### TASK TO COMPLETE
The entries below are to be copied exactly, with nothing left out.
Segment Start: RECORDS FOR THIS EXERCISE
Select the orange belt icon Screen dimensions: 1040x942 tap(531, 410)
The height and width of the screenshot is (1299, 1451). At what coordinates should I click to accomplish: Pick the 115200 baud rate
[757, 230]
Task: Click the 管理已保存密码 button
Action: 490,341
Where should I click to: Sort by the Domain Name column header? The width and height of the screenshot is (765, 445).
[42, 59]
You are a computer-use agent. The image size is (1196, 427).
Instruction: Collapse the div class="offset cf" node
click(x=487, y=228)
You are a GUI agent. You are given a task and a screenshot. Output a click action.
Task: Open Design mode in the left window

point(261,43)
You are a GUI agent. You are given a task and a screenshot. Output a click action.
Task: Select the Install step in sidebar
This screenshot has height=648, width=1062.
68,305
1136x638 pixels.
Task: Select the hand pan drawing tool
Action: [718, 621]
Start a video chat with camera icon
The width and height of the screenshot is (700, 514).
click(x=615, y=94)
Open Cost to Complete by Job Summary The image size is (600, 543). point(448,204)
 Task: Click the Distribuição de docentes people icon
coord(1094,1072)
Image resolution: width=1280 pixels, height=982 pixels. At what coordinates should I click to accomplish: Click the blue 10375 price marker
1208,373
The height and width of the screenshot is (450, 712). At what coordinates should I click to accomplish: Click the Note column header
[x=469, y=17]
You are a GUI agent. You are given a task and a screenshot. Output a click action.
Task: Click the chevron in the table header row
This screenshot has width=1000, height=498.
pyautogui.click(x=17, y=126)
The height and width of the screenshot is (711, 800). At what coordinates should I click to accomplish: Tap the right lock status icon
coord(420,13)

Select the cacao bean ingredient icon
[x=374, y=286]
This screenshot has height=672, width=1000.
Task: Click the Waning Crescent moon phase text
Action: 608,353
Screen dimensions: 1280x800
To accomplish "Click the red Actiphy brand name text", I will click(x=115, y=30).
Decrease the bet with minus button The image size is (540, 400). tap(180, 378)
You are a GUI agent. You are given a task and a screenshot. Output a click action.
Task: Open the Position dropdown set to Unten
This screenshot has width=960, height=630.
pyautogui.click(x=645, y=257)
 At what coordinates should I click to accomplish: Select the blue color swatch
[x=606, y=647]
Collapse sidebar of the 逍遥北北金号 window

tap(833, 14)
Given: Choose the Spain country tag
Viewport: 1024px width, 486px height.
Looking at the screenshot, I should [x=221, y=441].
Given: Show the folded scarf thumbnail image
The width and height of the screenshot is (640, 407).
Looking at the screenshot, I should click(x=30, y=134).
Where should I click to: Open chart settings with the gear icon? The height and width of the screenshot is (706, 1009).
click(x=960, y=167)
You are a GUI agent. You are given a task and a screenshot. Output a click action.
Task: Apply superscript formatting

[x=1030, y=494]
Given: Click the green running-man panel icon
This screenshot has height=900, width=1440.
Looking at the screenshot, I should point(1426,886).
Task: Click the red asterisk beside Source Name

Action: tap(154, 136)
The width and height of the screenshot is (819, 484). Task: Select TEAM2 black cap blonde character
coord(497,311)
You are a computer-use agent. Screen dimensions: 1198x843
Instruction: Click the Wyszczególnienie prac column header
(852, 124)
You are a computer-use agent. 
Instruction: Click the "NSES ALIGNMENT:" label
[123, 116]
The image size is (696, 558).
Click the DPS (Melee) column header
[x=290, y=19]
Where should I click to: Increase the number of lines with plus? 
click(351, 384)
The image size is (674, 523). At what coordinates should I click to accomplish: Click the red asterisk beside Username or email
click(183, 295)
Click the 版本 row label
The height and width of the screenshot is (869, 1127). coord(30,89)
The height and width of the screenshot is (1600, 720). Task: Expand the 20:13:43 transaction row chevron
Segment End: RECORDS FOR THIS EXERCISE
### ANSWER SECTION
Select the orange belt icon Screen dimensions: 1040x942 tap(531, 410)
The height and width of the screenshot is (1299, 1451). At what coordinates should I click to accomplish: Pick the 115200 baud rate
[757, 230]
Task: Click the 管理已保存密码 button
Action: 490,341
Where should I click to: Sort by the Domain Name column header? The width and height of the screenshot is (765, 445).
[42, 59]
You are a computer-use agent. The image size is (1196, 427).
Instruction: Collapse the div class="offset cf" node
click(x=487, y=228)
You are a GUI agent. You are given a task and a screenshot. Output a click action.
Task: Open Design mode in the left window

point(261,43)
You are a GUI agent. You are given a task and a screenshot. Output a click action.
Task: Select the Install step in sidebar
This screenshot has height=648, width=1062.
68,305
1136x638 pixels.
Task: Select the hand pan drawing tool
Action: [718, 621]
Start a video chat with camera icon
The width and height of the screenshot is (700, 514).
click(x=615, y=94)
Open Cost to Complete by Job Summary The image size is (600, 543). point(448,204)
 Task: Click the Distribuição de docentes people icon
coord(1094,1072)
Image resolution: width=1280 pixels, height=982 pixels. At what coordinates should I click to accomplish: Click the blue 10375 price marker
1208,373
The height and width of the screenshot is (450, 712). At what coordinates should I click to accomplish: Click the Note column header
[x=469, y=17]
You are a GUI agent. You are given a task and a screenshot. Output a click action.
Task: Click the chevron in the table header row
This screenshot has width=1000, height=498.
pyautogui.click(x=17, y=126)
The height and width of the screenshot is (711, 800). At what coordinates should I click to accomplish: Tap the right lock status icon
coord(420,13)

Select the cacao bean ingredient icon
[x=374, y=286]
This screenshot has height=672, width=1000.
Task: Click the Waning Crescent moon phase text
Action: 608,353
Screen dimensions: 1280x800
To accomplish "Click the red Actiphy brand name text", I will click(x=115, y=30).
Decrease the bet with minus button The image size is (540, 400). tap(180, 378)
You are a GUI agent. You are given a task and a screenshot. Output a click action.
Task: Open the Position dropdown set to Unten
This screenshot has width=960, height=630.
pyautogui.click(x=645, y=257)
 At what coordinates should I click to accomplish: Select the blue color swatch
[x=606, y=647]
Collapse sidebar of the 逍遥北北金号 window

tap(833, 14)
Given: Choose the Spain country tag
Viewport: 1024px width, 486px height.
Looking at the screenshot, I should [x=221, y=441].
Given: Show the folded scarf thumbnail image
The width and height of the screenshot is (640, 407).
Looking at the screenshot, I should click(x=30, y=134).
Where should I click to: Open chart settings with the gear icon? The height and width of the screenshot is (706, 1009).
click(x=960, y=167)
You are a GUI agent. You are given a task and a screenshot. Output a click action.
Task: Apply superscript formatting

[x=1030, y=494]
Given: Click the green running-man panel icon
This screenshot has height=900, width=1440.
Looking at the screenshot, I should point(1426,886).
Task: Click the red asterisk beside Source Name

Action: tap(154, 136)
The width and height of the screenshot is (819, 484). Task: Select TEAM2 black cap blonde character
coord(497,311)
You are a computer-use agent. Screen dimensions: 1198x843
Instruction: Click the Wyszczególnienie prac column header
(852, 124)
You are a computer-use agent. 
Instruction: Click the "NSES ALIGNMENT:" label
[123, 116]
The image size is (696, 558).
Click the DPS (Melee) column header
[x=290, y=19]
Where should I click to: Increase the number of lines with plus? 
click(351, 384)
The image size is (674, 523). At what coordinates should I click to accomplish: Click the red asterisk beside Username or email
click(183, 295)
Click the 版本 row label
The height and width of the screenshot is (869, 1127). coord(30,89)
The height and width of the screenshot is (1600, 720). Task: Expand the 20:13:43 transaction row chevron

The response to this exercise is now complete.